> [Problem statement]
After reading the entries below, copy word for word the lines from the first through the line containing "Magazine (739, 862)", and stop there.

> [Supplied material]
══════════════════════════════
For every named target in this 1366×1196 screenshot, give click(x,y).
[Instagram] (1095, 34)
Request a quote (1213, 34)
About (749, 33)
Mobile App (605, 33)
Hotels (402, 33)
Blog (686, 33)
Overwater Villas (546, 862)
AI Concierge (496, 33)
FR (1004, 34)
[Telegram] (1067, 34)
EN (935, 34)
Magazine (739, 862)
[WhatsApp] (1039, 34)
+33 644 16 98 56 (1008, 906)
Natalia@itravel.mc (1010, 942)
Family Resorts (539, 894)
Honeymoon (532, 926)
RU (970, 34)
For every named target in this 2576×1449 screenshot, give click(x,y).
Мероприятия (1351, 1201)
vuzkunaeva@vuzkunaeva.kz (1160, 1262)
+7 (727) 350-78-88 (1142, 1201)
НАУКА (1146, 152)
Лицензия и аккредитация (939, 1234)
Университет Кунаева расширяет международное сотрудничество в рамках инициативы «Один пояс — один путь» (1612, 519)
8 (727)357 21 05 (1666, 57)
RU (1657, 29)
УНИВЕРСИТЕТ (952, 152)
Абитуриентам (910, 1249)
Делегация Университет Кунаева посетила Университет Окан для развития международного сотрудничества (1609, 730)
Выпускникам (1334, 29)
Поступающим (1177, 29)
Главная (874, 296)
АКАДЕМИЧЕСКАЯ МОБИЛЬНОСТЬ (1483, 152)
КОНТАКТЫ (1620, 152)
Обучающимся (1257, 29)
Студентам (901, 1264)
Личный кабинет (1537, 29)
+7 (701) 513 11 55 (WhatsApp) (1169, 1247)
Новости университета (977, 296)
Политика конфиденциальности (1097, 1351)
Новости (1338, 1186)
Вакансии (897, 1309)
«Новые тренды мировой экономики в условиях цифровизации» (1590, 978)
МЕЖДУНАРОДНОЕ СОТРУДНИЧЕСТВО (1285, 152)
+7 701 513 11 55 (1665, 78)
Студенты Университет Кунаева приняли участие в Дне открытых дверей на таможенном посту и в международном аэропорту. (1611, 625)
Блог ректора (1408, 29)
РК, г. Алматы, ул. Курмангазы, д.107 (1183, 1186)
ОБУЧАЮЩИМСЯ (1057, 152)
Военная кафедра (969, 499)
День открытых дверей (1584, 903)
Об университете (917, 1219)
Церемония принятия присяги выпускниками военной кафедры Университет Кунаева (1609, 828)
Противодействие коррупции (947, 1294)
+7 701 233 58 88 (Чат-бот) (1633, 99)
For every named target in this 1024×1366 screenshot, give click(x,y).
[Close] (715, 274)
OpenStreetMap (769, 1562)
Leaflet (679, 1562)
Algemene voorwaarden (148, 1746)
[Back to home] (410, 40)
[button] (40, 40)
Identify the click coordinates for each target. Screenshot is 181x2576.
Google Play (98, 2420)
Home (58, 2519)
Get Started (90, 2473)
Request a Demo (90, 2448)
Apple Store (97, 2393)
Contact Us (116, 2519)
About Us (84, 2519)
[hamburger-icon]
══════════════════════════════
> [Task solution]
For every named target in this 1366×1196 screenshot, give click(x,y).
[Instagram] (1095, 34)
Request a quote (1213, 34)
About (749, 33)
Mobile App (605, 33)
Hotels (402, 33)
Blog (686, 33)
Overwater Villas (546, 862)
AI Concierge (496, 33)
FR (1004, 34)
[Telegram] (1067, 34)
EN (935, 34)
Magazine (739, 862)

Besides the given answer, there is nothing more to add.